Data listing
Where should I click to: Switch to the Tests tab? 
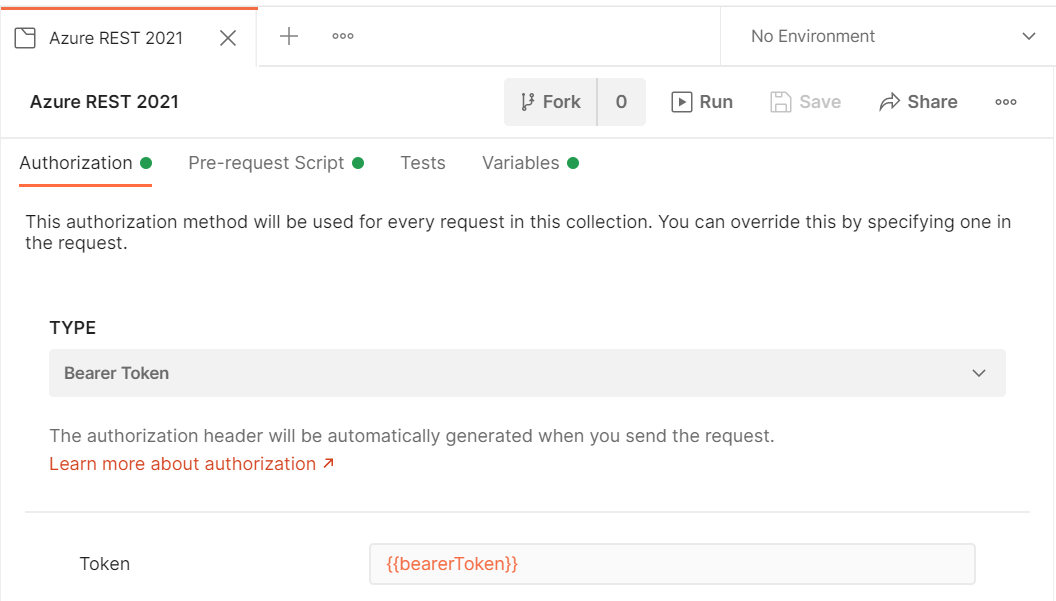point(422,162)
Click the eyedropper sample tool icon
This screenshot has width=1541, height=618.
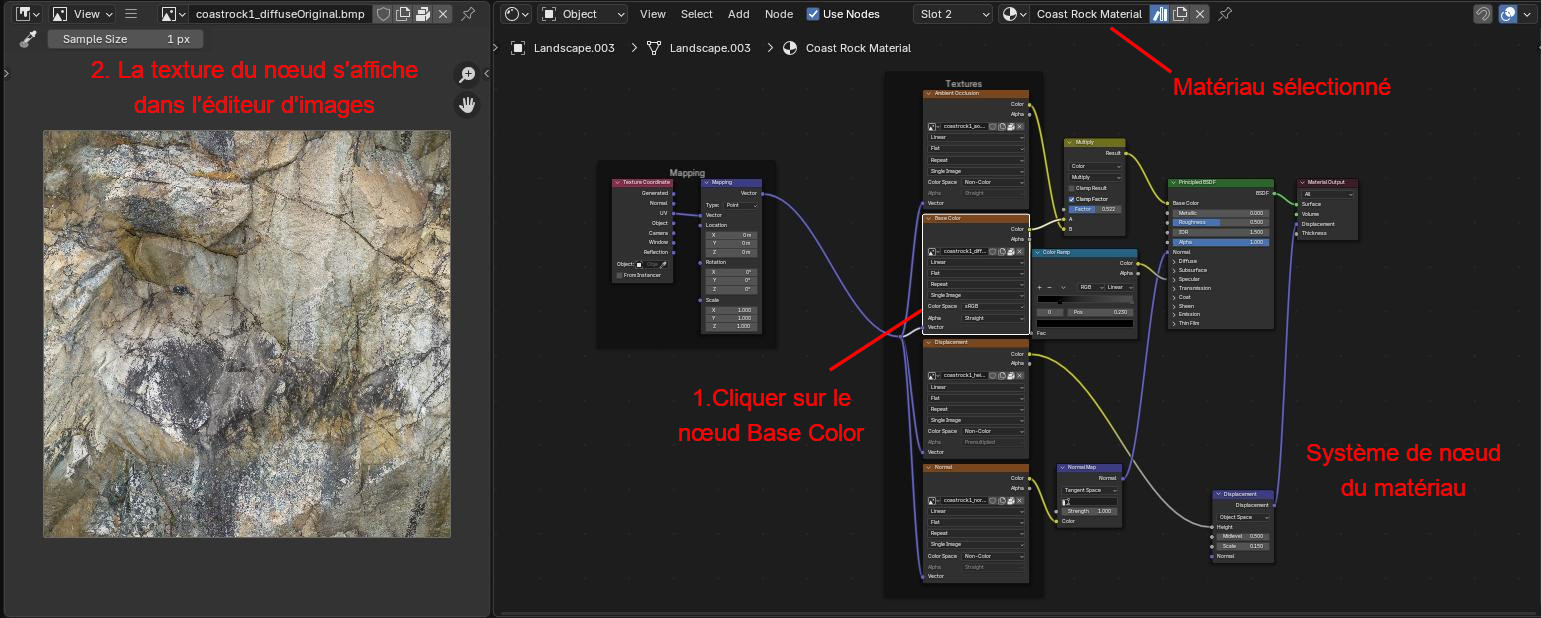tap(29, 39)
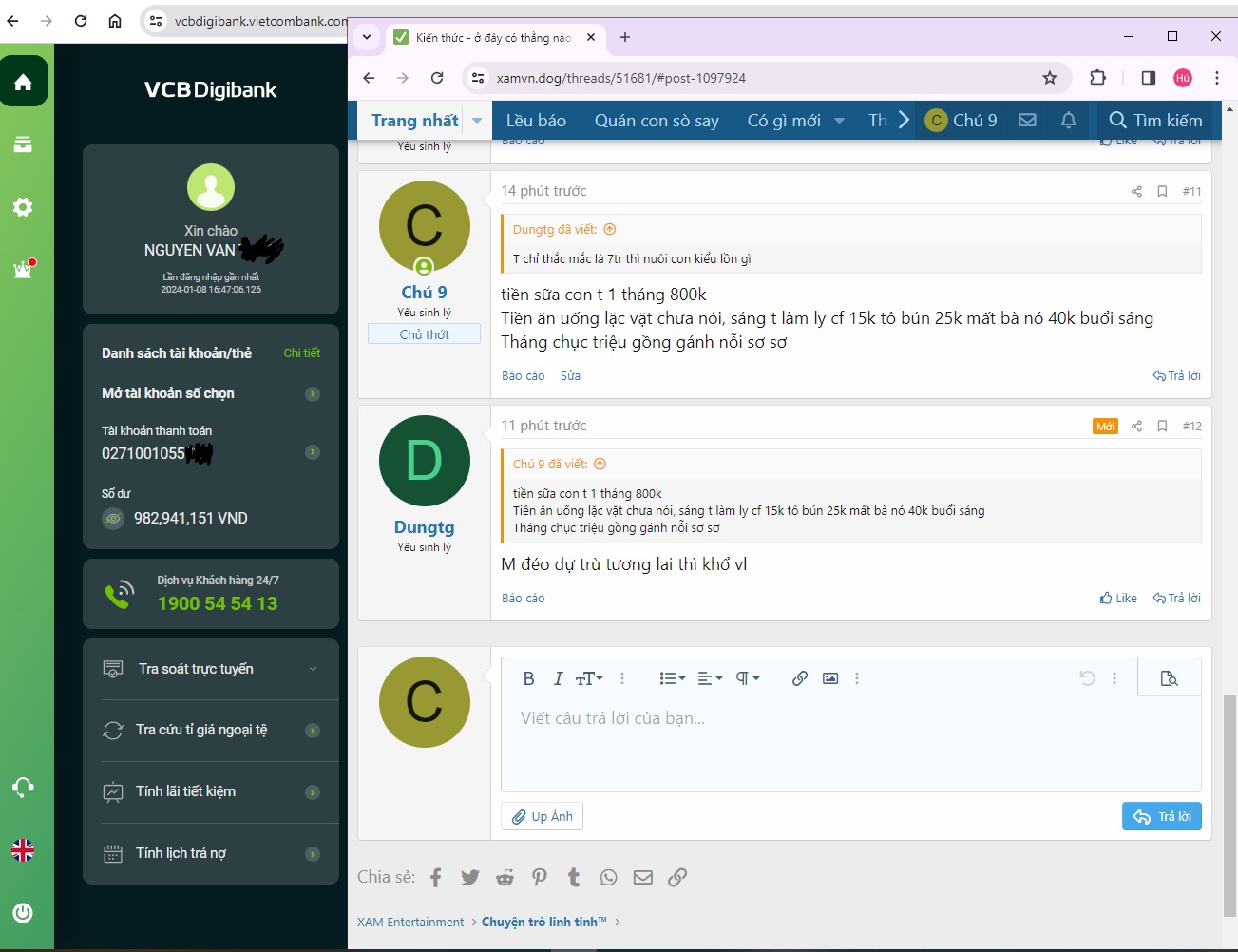The image size is (1238, 952).
Task: Open the forum notifications bell
Action: [x=1068, y=120]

What this task involves >> Repeat the material above word for word, leaving out the pictures.

Result for this task >>
Where should I click to: Switch to the Tests tab? 
point(422,162)
Click the eyedropper sample tool icon
This screenshot has width=1541, height=618.
tap(29, 39)
The image size is (1238, 952).
Task: Open the forum notifications bell
Action: [x=1068, y=120]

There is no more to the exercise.